▶ _Task details_
Reproduce exactly the lines below, starting at the line that contains "Zurück an den Anfang (96, 1104)" and ending with the last line of the records, both included; leave out any pictures.

-------- Recorded data --------

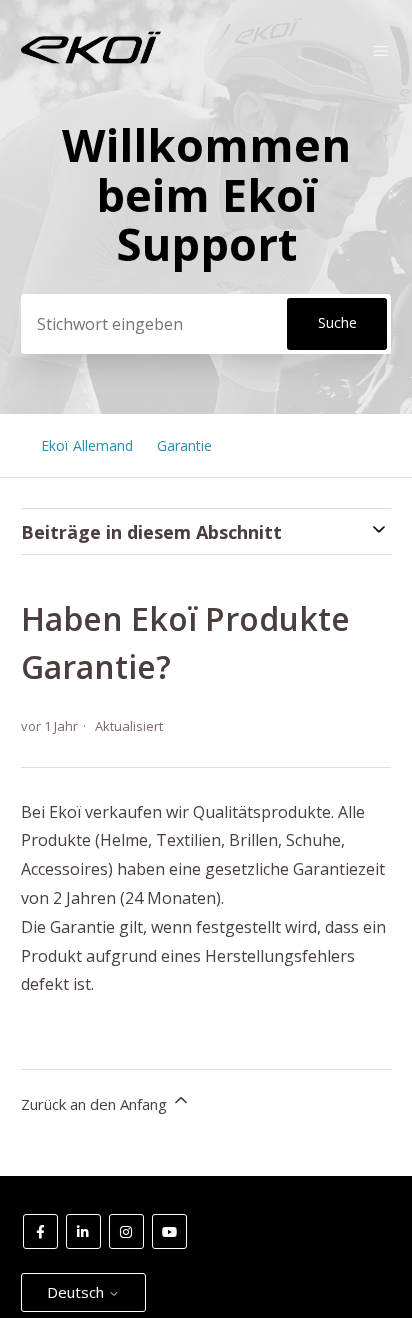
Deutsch (77, 1292)
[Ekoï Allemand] (91, 59)
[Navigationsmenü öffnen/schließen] (380, 51)
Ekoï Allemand (87, 445)
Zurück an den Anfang (96, 1104)
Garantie (184, 445)
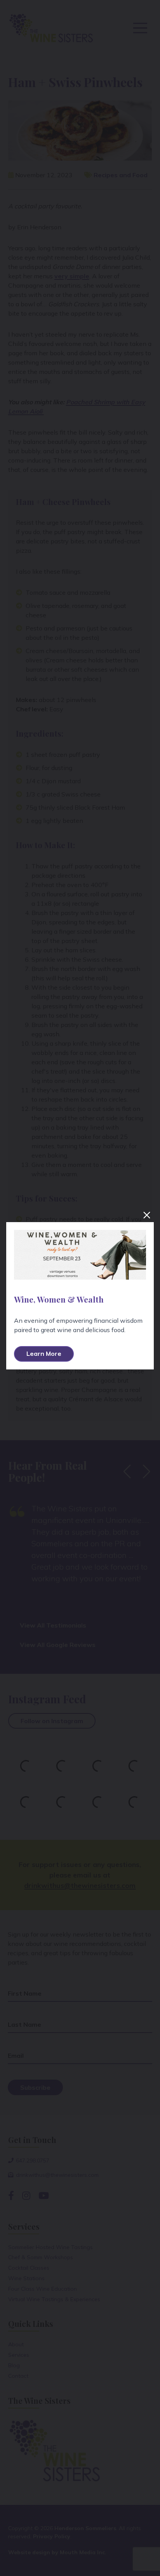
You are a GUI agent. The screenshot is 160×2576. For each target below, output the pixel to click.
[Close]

--------

▶ _Answer_
Zurück an den Anfang (96, 1104)
Garantie (184, 445)
You are a GUI agent. The screenshot is 160×2576. For each target below, output the pixel to click.
[Close]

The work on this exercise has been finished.